Mon interview à La Marseillaise à l'occasion du premier anniversaire de mon élection au PE

Publié le par Marie-Christine Vergiat

Le 27 mai, je me suis retrouvée à Marseille parmi mes ami(e)s du Front de Gauche à l'occasion du premier anniversaire de mon élection au Parlement européen. Ci-après mon interview à La Marseillaise faisant un bilan de cette première année d'activités de parlementaire européenne.

 


 

La Marseillaise. Quelle est la raison de votre présence à Marseille hier ?

Marie-Christine Vergiat. A l’occasion du premier anniversaire de mon élection au parlement européen(*), j’ai souhaité rencontrer mes amis du Front de Gauche pour faire le bilan de cette année de mandature. Cette journée m’a permis de participer, à Marseille, à la mobilisation sur les retraites ainsi qu’au passage de la marche des sans-papiers.

La Marseillaise. Votre appréciation après un an d’activité ?

Marie-Christine Vergiat. Elle est contrastée. C’est une formidable expérience d’apprentissage de la diversité européenne, avec une structuration par courants politiques et par pays, et aussi de la façon dont on peut participer à la construction européenne. Le parlement européen est un endroit compliqué qui ne ressemble pas aux parlements nationaux.

La Marseillaise. Malgré cela, des satisfactions ?

Marie-Christine Vergiat. On peut arriver à faire passer des choses lorsqu’on travaille vraiment sur les questions. Lors du rapport sur l’éducation et la formation nous avons réussi à faire passer des amendements sur la prise en compte de l’économie sociale.

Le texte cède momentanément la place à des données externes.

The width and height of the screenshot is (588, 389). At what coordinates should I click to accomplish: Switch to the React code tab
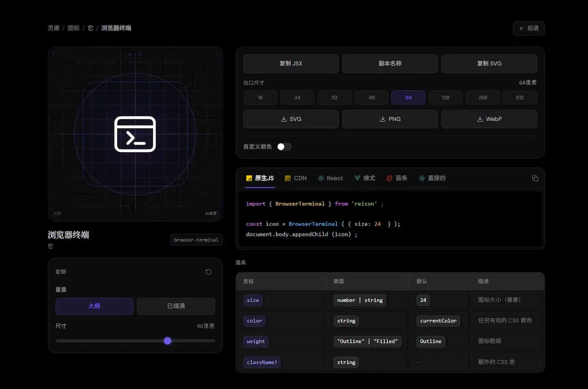click(330, 178)
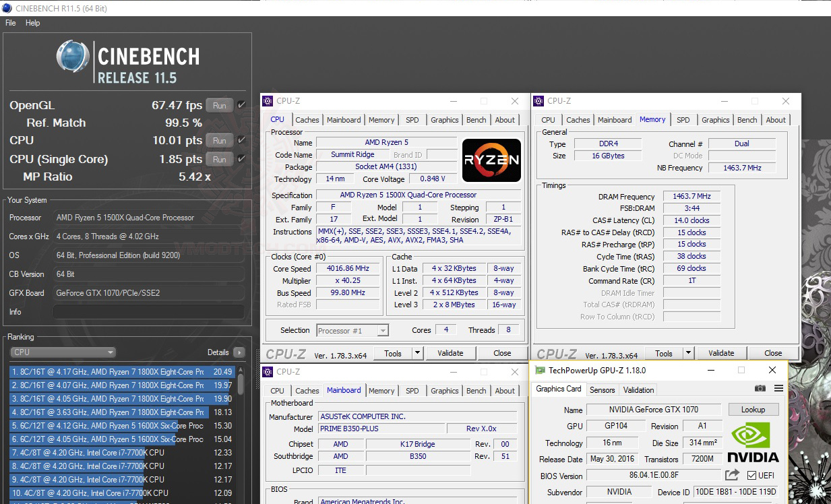Open the CPU ranking dropdown in Cinebench
Viewport: 831px width, 504px height.
110,352
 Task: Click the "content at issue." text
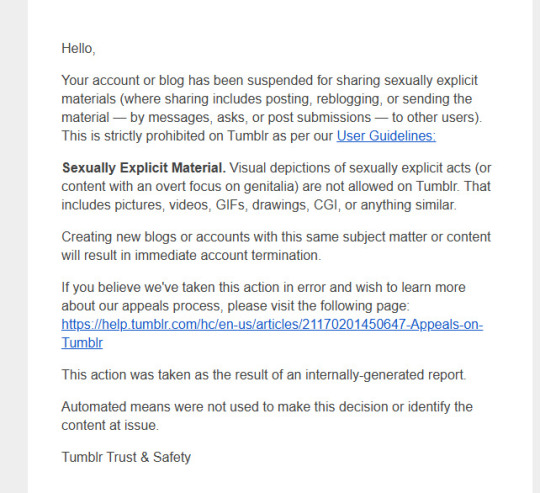pos(110,426)
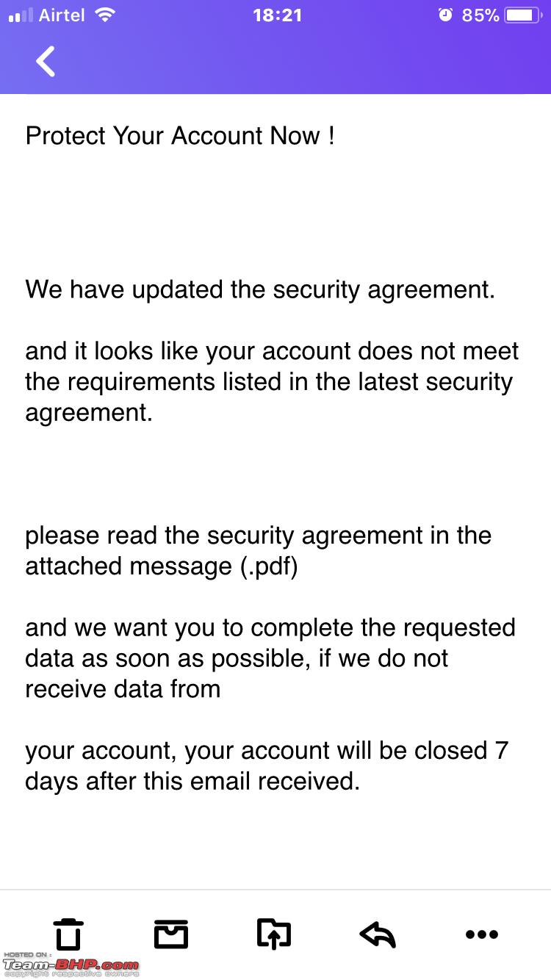This screenshot has height=980, width=551.
Task: Open more options via three-dots icon
Action: pos(482,934)
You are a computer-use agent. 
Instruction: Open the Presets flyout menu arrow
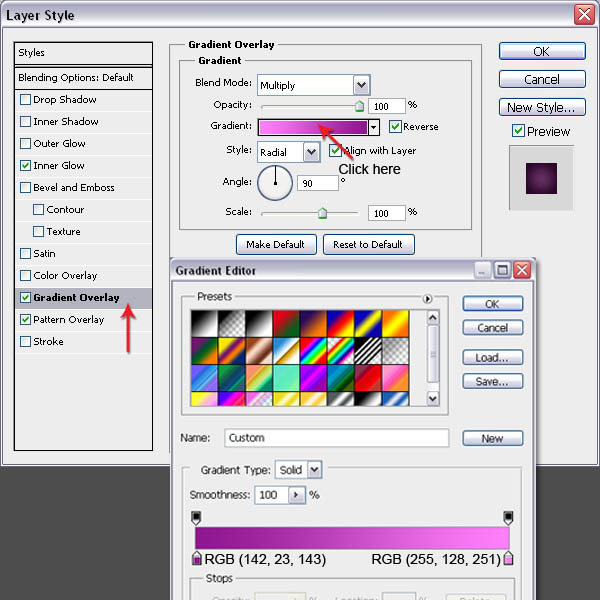click(x=428, y=298)
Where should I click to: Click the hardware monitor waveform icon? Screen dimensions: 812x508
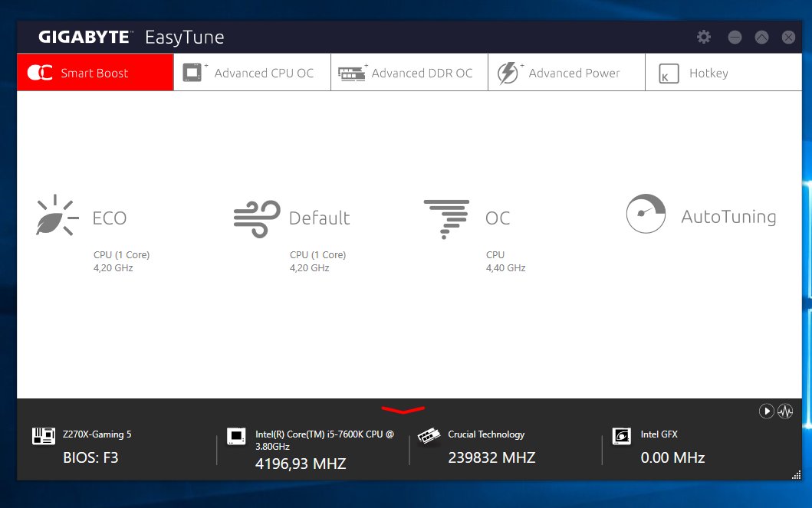click(x=784, y=411)
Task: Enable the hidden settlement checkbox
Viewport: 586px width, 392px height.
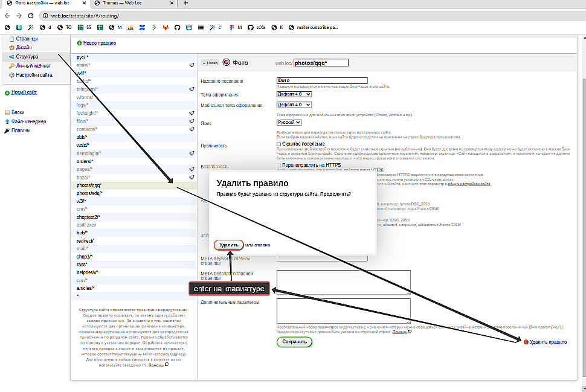Action: (279, 145)
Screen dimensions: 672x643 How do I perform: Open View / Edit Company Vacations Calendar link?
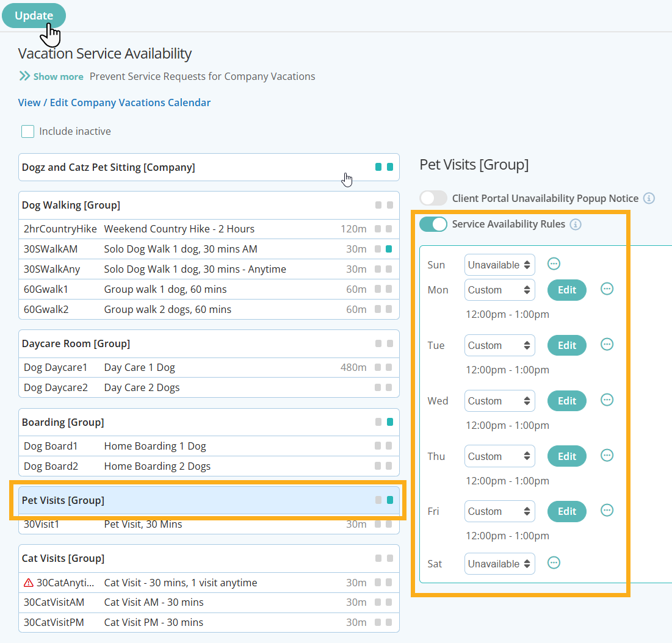[x=114, y=102]
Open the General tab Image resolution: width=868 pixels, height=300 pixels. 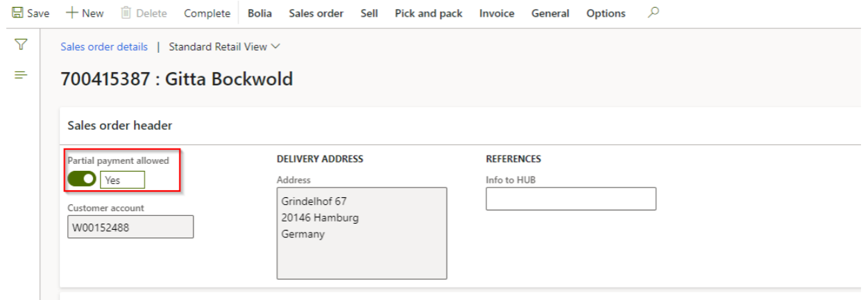tap(550, 13)
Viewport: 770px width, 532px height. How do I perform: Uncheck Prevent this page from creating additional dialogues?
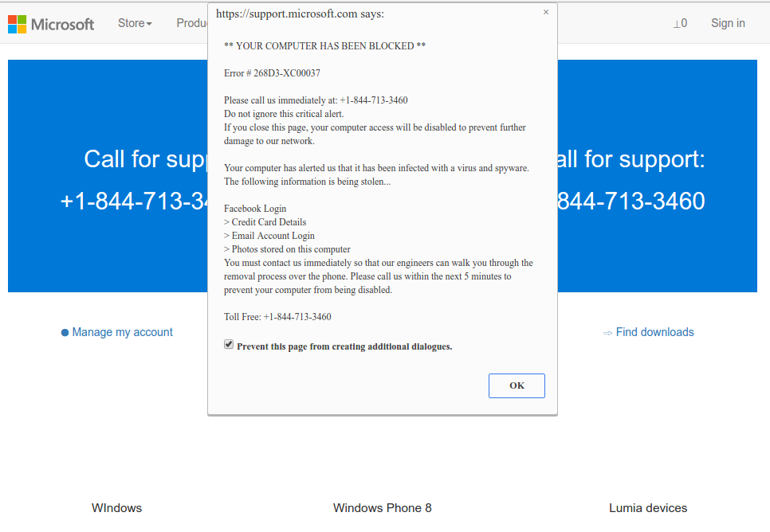[x=229, y=343]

Le parlement européen est aussi le lieu où se met en œuvre le Traité de Lisbonne. Je n’en suis pas une adepte évidemment mais il y a des questions à travailler comme, du point de vue institutionnel, le renforcement des prérogatives du parlement, qui est la seule structure démocratique de l’Europe.

C’est aussi le cas concernant l’affaire Swift(**). Nous avons tout de même fait reculer le conseil européen et le gouvernement américain pour que le droit européen puisse être pris en compte.

La Marseillaise. Le rapport de force n’est pourtant pas en votre faveur ?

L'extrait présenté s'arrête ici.